EXTRAIT À LIRE:
----
Qu'une jeune femme, éprise de son mari s'abstienne de faire l'amour avec lui ne me semble pas aller de soi. On ne peut pas mettre simplement cette abstinence sur la différence
« naturelle » de
« besoins » masculins et féminins.
Il n'est pas simple, sans doute, de démêler, dans le rapport que chacun avec son corps, ce qui relève de la culture et ce qui relève de la psychologie individuelle ou des blessures de l'enfance. Je vous suggère cependant de lire le beau livre de Van Gulik,
La Vie sexuelle dans la Chine ancienne (TEL, Gallimard). Vous y découvrirez que la sexualité chinoise a en effet une histoire bien différente de la nôtre. Alors que la civilisation judéo-chrétienne était déjà hantée par l'idée du péché originel, les Chinois ont connu un âge de l'innocence charnelle. Convaincus que la sexualité, loin d'être une faute, était le remède universel aux
« sept douleurs » et aux
« cent maladies » et que nous gagnerions l'immortalité si nous savions faire l'amour, les médecins qui écrivaient les manuels de
L'Art de la chambre à coucher, destinés à l'empereur, prescrivaient au contraire toute une gamme de pratiques érotiques raffinées pour garder ou recouvrer la santé. A la différence du kamasoutra, qui repose sur la volonté de renforcer la santé masculine au détriment, éventuellement, de celle de sa partenaire, l'art chinois de la chambre à coucher va de pair avec une attention extrême au plaisir et à l'équilibre physiologique des deux amants. Aucune pornographie dans ces textes, au contraire, un vocabulaire très poétique, qui donne de la sexualité une image bienheureuse, indemne de la culpabilité et de la souillure qui vont de pair avec le déferlement des images pornographiques sur nos écrans.
----
LISTE FOURNIE:
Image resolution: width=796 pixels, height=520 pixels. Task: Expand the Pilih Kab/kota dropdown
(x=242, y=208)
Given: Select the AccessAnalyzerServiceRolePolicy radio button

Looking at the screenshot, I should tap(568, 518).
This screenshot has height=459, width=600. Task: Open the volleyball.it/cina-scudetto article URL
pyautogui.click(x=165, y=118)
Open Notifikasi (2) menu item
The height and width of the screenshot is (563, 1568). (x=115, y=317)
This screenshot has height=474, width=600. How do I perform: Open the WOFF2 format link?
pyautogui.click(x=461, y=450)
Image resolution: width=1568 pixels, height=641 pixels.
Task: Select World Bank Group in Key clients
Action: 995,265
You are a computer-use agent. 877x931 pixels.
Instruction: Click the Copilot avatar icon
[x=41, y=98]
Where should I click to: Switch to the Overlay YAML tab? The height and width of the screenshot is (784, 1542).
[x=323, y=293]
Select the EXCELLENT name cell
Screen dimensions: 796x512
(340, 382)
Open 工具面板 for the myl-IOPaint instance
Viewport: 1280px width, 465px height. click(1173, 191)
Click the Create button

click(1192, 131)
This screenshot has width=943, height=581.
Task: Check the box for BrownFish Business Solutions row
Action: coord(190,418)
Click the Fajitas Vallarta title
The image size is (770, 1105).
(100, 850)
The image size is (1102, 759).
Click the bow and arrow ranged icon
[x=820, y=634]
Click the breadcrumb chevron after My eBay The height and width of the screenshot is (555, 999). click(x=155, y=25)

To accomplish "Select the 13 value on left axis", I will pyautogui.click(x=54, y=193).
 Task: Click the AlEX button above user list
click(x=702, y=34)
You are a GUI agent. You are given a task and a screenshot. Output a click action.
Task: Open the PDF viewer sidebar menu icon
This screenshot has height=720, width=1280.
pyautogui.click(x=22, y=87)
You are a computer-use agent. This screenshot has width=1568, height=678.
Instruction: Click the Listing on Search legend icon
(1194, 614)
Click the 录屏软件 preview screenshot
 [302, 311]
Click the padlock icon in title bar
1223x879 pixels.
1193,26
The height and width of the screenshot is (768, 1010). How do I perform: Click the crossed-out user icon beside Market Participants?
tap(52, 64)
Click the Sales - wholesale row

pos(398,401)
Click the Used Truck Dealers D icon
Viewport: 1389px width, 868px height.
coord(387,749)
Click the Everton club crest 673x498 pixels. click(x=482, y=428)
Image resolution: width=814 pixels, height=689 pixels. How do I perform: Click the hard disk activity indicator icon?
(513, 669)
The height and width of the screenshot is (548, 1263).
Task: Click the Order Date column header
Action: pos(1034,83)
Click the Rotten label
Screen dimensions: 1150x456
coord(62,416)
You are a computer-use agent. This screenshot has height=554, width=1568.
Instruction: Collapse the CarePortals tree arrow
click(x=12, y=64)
----
CONSIGNE:
Recopiez sans aucune modification tout le passage de l'extrait qui va de « Qu'une jeune femme, éprise » jusqu'à « masculins et féminins. » inclus. La liste constitue un matériau indépendant de l'extrait.

CORRIGÉ:
Qu'une jeune femme, éprise de son mari s'abstienne de faire l'amour avec lui ne me semble pas aller de soi. On ne peut pas mettre simplement cette abstinence sur la différence
« naturelle » de
« besoins » masculins et féminins.